Big Friends — the kind of friend you get lost in, love fiercely, feel is somehow exclusively your own — that’s what Birt and Etho are to each other. Every day, Birt and Etho each lug a boy-sized cardboard box up Sudden Hill. “Sometimes they’re kings, soldiers, astronauts. Sometimes they’re pirates sailing wild seas and skies. But always, always they’re Big Friends”.
One cold day, another box carrier shows up and everything changes for Birt. Etho and new-boy Shu get on with the business of dragon-slaying and skyscraper dancing. Birt just feels strange. Gone is the “two-by-two rhythm” he so loved. So Birt smashes his box and stops going up Sudden Hill. He decides to avoid the other boys and stay home “mostly drawing pictures of two boxes, side-by-side” (Ugh. Crushing).
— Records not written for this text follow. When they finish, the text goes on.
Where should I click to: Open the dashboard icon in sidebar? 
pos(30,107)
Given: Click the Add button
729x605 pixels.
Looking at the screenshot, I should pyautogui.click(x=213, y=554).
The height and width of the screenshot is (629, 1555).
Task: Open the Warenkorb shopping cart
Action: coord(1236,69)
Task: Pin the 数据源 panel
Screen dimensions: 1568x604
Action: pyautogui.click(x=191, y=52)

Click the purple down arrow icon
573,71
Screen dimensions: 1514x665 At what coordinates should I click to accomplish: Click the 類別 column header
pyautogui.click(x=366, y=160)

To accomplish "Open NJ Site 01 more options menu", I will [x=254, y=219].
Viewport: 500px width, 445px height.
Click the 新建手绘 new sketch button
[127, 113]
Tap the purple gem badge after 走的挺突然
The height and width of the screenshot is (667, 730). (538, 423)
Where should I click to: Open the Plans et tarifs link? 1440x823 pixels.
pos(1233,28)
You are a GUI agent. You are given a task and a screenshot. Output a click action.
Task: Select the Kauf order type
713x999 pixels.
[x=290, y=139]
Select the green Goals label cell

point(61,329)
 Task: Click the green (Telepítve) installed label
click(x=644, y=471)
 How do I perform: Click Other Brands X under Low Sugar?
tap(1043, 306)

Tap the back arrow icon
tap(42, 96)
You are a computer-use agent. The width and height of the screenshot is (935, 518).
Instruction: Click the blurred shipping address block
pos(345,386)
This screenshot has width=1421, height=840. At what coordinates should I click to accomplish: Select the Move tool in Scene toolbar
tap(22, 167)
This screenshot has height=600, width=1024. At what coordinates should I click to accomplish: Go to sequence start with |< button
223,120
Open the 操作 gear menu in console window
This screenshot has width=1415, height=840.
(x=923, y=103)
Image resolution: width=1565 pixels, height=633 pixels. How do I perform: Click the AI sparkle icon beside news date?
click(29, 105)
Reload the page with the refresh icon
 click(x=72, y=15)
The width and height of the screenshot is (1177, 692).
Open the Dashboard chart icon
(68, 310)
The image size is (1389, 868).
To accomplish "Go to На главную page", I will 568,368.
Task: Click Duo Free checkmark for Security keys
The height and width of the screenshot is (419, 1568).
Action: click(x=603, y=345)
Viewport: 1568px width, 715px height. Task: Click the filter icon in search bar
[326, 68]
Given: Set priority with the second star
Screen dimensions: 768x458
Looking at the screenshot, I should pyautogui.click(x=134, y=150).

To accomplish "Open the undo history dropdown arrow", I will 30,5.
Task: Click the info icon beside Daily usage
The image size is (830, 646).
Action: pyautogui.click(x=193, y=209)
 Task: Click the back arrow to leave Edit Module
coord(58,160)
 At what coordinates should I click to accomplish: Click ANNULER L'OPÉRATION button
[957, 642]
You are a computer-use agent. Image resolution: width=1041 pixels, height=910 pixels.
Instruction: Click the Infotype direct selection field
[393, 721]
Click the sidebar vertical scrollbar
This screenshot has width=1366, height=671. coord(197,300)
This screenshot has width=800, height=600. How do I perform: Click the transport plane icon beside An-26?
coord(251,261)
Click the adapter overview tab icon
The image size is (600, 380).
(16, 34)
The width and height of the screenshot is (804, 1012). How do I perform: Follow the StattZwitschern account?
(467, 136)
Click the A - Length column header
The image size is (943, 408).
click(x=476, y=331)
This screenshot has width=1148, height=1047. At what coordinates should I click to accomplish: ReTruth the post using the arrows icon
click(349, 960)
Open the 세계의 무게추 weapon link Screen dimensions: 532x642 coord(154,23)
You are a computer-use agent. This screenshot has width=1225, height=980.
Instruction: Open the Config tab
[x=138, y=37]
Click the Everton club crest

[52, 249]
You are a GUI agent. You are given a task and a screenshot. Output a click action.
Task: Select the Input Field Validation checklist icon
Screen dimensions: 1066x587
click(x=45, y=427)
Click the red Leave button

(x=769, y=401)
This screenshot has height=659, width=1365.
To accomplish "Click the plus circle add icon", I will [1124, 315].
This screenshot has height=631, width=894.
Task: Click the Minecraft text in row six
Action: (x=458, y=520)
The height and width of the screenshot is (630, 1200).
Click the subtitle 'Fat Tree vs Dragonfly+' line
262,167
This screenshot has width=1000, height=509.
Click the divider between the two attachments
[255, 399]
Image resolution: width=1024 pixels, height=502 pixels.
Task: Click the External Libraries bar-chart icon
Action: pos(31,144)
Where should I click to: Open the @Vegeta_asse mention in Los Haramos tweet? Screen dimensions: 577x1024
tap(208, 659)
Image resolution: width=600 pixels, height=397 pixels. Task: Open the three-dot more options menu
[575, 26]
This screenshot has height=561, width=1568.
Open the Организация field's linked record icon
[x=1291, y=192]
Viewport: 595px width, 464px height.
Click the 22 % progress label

Etho and Shu eventually draw Birt out of his self-imposed exile. That they offer “Mr. Climbfierce” (“It’s a supersonic rocket blaster! A triple Jet transformer! A Sparkling glitter king!”) as an incentive, goes a long way towards healing wounds. And in the end Birt grows to love their new found “Etho-Shu-Birt-iness”. Hurrah!
Pair the best of Calvin and Hobbes with the best of Allen Ginsburg and you’ve got something like what Linda Sarah and Benji Davies have created with On Sudden Hill. Playful and full of intimate detail seemingly plucked from one’s own childhood, yet lyrical and gently but heartrendingly emotional, be prepared to go on a journey when reading this book to your little ones. As an added bonus, there is no end to the number of talking points offered to parents/teachers looking for a way in to issues around inclusion/exclusion, friendship and loss.